I will add details about my coding projects here, whether just demoscene related or professional research.
A long time ago I wrote a 3d Engine on the Gameboy Advance, mostly written in C and optimised ARM assembler for graphics routines.
The Gameboy Advance has an ARM7TDMI(-S) processor running 15 MIPS @ 16.8 MHz, the good thing about this processor is that it has a 3-stage pipeline, and Thumb mode. Thumb mode allows coders to write code with a reduced size instruction set which is only 16bit wide, ARM instructions are 32bit wide but run faster than thumb if used correctly (although using THUMB instructions could reduce the instruction bandwidth so that reduced bitwidth (<32bit) architectures can benefit from this), you can change modes on the fly in code and therefore have best of both size coding and speed coding.
The intention was to use this engine and produce some demos with it, but alas when I was getting to a point where I could use it for this purpose I got my first job in the games industry and have not had the time to look back at it since. I do from time to time go back to the code and start getting all excited about the prospect of writing ARM assembler again using its many instructions to optimise out graphics routines. Some of the instructions are great allowing you to optimise the instruction pipeline using single instructions to do multiple operations on any given data, for example you could do an add instruction with a post bitwise shift or rotate and only do this when a conditional is met, all in one instruction!

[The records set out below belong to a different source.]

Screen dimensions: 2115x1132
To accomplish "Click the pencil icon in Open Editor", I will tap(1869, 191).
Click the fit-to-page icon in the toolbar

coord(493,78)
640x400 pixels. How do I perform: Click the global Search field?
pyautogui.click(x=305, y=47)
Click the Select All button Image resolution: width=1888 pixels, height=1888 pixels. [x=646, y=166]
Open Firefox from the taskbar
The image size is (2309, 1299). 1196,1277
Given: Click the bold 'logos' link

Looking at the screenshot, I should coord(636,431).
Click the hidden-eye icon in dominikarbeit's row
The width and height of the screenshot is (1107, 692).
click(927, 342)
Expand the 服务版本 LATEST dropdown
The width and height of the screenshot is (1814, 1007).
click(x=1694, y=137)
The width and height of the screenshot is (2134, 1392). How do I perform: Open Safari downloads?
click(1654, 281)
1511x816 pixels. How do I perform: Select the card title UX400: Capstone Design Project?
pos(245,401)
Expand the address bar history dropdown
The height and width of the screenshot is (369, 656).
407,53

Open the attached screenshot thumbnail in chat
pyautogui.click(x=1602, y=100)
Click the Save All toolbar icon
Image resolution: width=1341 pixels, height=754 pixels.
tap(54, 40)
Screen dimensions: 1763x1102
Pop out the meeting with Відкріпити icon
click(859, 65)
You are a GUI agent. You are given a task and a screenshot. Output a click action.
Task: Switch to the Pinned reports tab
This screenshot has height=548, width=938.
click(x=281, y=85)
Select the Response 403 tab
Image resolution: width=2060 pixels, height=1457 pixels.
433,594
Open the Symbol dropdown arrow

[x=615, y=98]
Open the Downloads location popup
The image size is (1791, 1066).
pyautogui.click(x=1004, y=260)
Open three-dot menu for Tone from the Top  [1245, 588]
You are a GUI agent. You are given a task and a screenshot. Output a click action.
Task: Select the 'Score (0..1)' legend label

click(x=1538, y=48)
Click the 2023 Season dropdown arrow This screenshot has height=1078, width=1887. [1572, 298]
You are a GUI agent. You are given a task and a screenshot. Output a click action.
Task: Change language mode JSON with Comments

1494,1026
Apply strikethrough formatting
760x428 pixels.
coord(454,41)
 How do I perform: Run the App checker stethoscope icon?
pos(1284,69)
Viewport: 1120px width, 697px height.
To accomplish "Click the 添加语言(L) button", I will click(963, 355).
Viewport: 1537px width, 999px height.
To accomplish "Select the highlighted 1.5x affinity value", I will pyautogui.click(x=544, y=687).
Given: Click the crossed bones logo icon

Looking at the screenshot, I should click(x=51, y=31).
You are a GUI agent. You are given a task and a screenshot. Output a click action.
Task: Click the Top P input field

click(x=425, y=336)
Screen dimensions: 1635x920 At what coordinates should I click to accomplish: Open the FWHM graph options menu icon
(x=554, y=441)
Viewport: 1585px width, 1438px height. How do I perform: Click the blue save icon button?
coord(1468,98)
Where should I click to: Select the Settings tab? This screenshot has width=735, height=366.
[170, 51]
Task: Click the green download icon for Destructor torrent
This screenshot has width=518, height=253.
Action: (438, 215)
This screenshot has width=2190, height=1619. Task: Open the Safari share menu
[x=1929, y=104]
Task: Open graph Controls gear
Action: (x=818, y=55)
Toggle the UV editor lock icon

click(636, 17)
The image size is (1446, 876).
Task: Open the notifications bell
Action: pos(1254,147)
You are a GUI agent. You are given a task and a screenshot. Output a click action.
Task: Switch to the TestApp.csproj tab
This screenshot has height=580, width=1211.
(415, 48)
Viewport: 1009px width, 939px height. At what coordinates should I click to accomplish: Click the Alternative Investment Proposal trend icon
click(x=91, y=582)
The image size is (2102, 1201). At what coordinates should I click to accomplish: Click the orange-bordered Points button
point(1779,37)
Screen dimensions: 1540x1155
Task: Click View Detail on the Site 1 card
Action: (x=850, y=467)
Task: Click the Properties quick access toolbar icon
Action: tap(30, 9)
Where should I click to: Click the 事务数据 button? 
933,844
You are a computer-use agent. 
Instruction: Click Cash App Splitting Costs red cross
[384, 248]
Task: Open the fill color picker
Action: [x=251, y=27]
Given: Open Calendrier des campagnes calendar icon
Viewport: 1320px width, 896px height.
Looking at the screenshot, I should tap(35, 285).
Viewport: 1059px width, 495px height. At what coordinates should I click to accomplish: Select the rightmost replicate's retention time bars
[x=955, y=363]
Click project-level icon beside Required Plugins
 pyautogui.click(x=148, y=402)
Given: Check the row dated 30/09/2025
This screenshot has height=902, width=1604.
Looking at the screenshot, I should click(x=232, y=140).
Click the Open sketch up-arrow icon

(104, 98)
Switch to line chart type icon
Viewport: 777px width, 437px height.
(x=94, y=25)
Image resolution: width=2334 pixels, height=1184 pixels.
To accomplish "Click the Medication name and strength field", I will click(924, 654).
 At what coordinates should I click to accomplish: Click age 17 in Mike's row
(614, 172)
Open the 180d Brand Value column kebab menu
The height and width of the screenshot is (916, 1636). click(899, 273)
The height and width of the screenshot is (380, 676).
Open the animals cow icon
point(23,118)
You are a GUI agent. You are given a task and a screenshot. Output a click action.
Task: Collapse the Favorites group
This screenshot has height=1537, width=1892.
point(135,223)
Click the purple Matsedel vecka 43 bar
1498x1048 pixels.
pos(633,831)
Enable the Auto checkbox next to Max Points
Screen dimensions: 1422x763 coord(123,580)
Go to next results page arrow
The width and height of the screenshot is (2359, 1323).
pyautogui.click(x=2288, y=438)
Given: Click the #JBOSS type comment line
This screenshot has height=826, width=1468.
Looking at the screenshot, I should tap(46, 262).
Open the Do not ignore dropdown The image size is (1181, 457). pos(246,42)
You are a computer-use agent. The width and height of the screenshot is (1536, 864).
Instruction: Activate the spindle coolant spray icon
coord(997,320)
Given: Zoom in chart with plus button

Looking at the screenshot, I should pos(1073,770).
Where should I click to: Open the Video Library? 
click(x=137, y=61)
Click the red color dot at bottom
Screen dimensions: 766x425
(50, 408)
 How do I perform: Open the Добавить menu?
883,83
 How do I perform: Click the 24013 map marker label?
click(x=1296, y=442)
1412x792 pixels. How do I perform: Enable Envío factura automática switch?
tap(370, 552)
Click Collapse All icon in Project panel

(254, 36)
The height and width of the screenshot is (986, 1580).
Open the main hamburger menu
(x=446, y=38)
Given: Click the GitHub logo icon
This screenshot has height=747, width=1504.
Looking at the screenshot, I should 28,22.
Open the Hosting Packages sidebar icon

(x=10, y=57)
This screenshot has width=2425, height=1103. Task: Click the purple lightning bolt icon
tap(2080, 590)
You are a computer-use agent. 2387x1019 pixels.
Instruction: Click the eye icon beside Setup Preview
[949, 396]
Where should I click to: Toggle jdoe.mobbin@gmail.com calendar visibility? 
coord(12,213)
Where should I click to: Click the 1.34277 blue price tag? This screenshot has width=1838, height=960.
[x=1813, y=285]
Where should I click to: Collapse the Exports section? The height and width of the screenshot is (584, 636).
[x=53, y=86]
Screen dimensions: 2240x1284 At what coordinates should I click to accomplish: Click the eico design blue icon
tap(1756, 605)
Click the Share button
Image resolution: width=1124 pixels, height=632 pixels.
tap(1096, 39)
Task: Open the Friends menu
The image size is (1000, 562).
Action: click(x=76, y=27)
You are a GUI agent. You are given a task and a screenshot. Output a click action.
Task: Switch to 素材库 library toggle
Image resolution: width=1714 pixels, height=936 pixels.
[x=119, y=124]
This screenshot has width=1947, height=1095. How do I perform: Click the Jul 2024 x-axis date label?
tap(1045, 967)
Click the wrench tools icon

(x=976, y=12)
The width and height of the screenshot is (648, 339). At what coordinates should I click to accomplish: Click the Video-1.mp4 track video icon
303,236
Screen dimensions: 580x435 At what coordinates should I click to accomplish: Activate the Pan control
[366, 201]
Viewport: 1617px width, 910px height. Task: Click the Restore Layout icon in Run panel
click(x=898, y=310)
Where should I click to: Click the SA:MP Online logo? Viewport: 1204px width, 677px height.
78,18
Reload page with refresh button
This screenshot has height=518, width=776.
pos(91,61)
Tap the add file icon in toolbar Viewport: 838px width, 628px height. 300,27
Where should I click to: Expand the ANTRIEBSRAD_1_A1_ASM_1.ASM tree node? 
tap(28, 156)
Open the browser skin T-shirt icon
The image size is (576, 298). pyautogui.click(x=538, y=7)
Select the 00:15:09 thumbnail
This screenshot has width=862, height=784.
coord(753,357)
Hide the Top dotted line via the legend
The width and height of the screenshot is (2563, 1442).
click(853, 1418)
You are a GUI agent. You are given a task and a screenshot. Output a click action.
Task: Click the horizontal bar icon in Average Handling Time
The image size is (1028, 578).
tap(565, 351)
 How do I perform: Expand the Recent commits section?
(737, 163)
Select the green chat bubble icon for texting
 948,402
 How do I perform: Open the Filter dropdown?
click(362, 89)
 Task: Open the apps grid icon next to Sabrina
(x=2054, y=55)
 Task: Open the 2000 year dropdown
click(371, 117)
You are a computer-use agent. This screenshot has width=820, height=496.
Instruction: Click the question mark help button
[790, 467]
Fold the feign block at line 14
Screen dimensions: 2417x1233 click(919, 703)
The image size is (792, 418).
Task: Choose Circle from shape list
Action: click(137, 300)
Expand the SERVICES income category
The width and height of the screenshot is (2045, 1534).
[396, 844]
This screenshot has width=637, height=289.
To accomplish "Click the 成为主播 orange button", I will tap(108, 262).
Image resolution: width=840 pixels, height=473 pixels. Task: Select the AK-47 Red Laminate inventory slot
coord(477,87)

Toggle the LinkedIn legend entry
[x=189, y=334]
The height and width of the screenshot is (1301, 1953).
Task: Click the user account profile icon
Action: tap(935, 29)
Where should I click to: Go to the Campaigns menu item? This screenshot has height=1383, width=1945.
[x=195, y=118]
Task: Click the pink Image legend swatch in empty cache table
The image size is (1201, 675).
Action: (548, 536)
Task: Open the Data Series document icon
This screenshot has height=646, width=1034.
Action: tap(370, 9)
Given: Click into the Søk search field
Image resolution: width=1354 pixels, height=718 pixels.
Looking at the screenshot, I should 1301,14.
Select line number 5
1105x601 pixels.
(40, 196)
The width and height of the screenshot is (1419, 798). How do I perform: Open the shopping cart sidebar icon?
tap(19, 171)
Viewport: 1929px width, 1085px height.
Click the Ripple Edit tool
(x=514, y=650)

Some design specs taken from the ARM wikipedia article:
The ARM architecture includes the following RISC features:
- Load/store architecture
- No support for misaligned memory accesses (now supported in ARMv6 cores, with some exceptions related to load/store multiple word instructions)
- Uniform 16 × 32-bit register file
- Fixed instruction width of 32 bits to ease decoding and pipelining, at the cost of decreased code density. (Later, “Thumb mode” increased code density.)
- Mostly single-cycle execution
To compensate for the simpler design, compared with contemporary processors like the Intel 80286 and Motorola 68020, some additional design features were used:
- Conditional execution of most instructions, reducing branch overhead and compensating for the lack of a branch predictor
- Arithmetic instructions alter condition codes only when desired
- 32-bit barrel shifter which can be used without performance penalty with most arithmetic instructions and address calculations
- Powerful indexed addressing modes
- A link register for fast leaf function calls.
- Simple, but fast, 2-priority-level interrupt subsystem with switched register banks
The conditional execution feature is implemented with a 4-bit condition code selector on every instruction; one of the four-bit codes is reserved as an “escape code” to specify certain unconditional instructions, but nearly all common instructions are conditional. Most CPU architectures only have condition codes on branch instructions.
My engine runs in MODE4 which is a double buffered 240×160 pixel screen mode, the pixel format is a 256 indexed pallete with each pallette entry being 16bpp. I used Milkshape3d to knock up test models for the engine, exporting the object data and packing into a custom format for the engine, I would recommend this for any basic lowtech engine developers as it is easy to use even if it can be a little buggy at times and the fileformat was easy to parse.
Below is a few screenshots of a few effects I knocked up (they were all captured running the code within the MAPPYVM GBA emulator):
Envmapped chamfered cube (204 verts running @ 34fps)
Simple Particle System
I started work recently on a PC Demo Engine and DemoTool which I have been working on for about the last 6 months on and off when work and other creative adventures allow. I have the basic engine set up with an effects framework and material system. Models are exported using a plugin in 3d Studio Max 2008, I have written my shaders to use within MAX as standalone materials on meshes. This is only a basic set up to get something running first but in the future I will write my own exporters for exporting a whole host of different attributes from 3ds or another package (e.g. Maya or Lightwave), for now it allows me to test my system perfectly fine.
I will post progress on this project up on my site. A small preview is shown below of the demotool, its not very functional yet but it is written for expansion in mind, the demo effects are automatically picked up by the tool and are at present just compiled into DLLs. Using a common interface for the demo effects these DLLs are quickly added to any project in the demotool editor app. The Demotool is written using WinForms and C# while the backend is C++ and DirectX9.